## ABOUT THIS TASK:
Present the following data again exactly as it is shown.

## INFORMATION GIVEN:
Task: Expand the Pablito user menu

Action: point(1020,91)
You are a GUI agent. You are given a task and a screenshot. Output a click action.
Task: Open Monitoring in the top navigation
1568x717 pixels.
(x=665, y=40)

## YOUR SOLUTION:
Task: Expand the Pablito user menu

Action: point(1020,91)
You are a GUI agent. You are given a task and a screenshot. Output a click action.
Task: Open Monitoring in the top navigation
1568x717 pixels.
(x=665, y=40)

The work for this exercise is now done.